Но это было еще не все. Поднялся знойный, все опустошавший сирокко. Крестьяне молились, ожидая конца мира. Фома продолжал поливать остатки парка. Несмотря на палящий зной, он ходил со своими лейками к крану, устроенному в оранжерее, и наполнял их все более скудно бежавшей водой.

Однажды утром Фома явился к Гамбертену и в отчаянии заявил, что появилась саранча и съела листву на некоторых деревьях. Горожанина всегда интересуют события сельской жизни. Я отправился взглянуть на беду, а Гамбертен предпочел остаться в холодке.

На попорченных деревьях от всей богатой листвы остались лишь небольшие пучки на самой верхушке. Оголенные ветви напоминали рыбьи кости.

— Почему они не сожрали все, собаки, дьяволы, — бранился Фома.

Я вернулся к Гамбертену.

— Ну, что же? — спросил он.

— Что? Парк похож на сушильную печь…

— Да. Климат, которым мы сейчас наслаждаемся, принадлежит жаркому поясу, как во вторичной эпохе. Термометр показывает 50°. В ту эпоху нынешняя температура экватора распространялась по всей поверхности земного шара без смены времени года…

Он увлекся. Я с величайшим наслаждением слушал его, и мы забыли о саранче.

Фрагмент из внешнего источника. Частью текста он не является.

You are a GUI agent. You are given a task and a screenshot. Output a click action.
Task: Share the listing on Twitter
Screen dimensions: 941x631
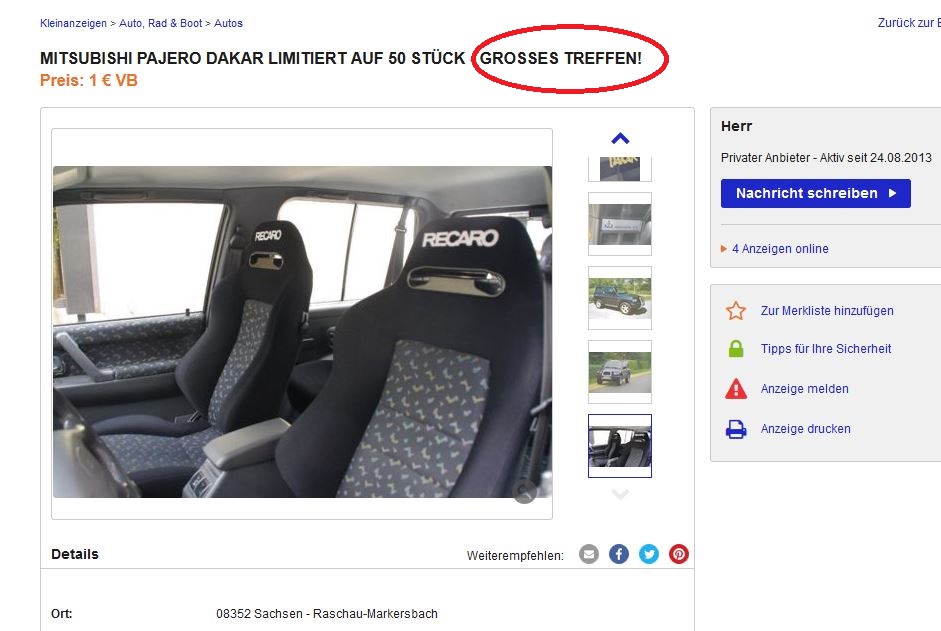[649, 554]
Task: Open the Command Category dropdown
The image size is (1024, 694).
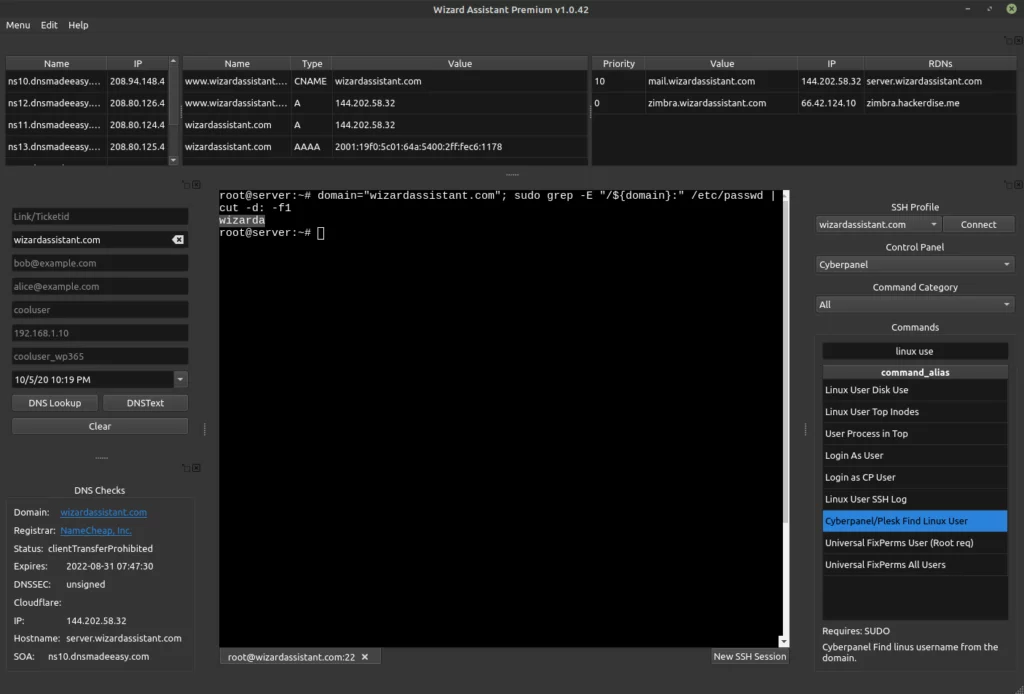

А насекомые эти продолжали свое разрушительное дело, с безнадежной правильностью следуя какому-то странному методу.

В десять ночей десять платанов были лишены своих нижних листьев, но с каждым разом разрушение поднималось все выше, и одиннадцатое дерево, наконец, было съедено все.

Заинтересованный этим явлением, Гамбертен решился, наконец, перейти лужайку и осмотреть место действия.

Оказалось, что саранча, прилетевшая из Африки вместе с сирокко, сначала оставляла у листьев жилки, висевшие в виде пучков, а потом стала объедать и их. Это заинтересовало Гамбертена, и он решил исследовать явление ближайшей ночью.

Когда он предложил мне сесть с ним ночью в засаду, признаюсь, я этому не очень обрадовался. Вязы казались мне беспокойным местом, где дела не шли нормальным порядком, и я начал подумывать о возвращении в Париж. Я согласился только из вежливости.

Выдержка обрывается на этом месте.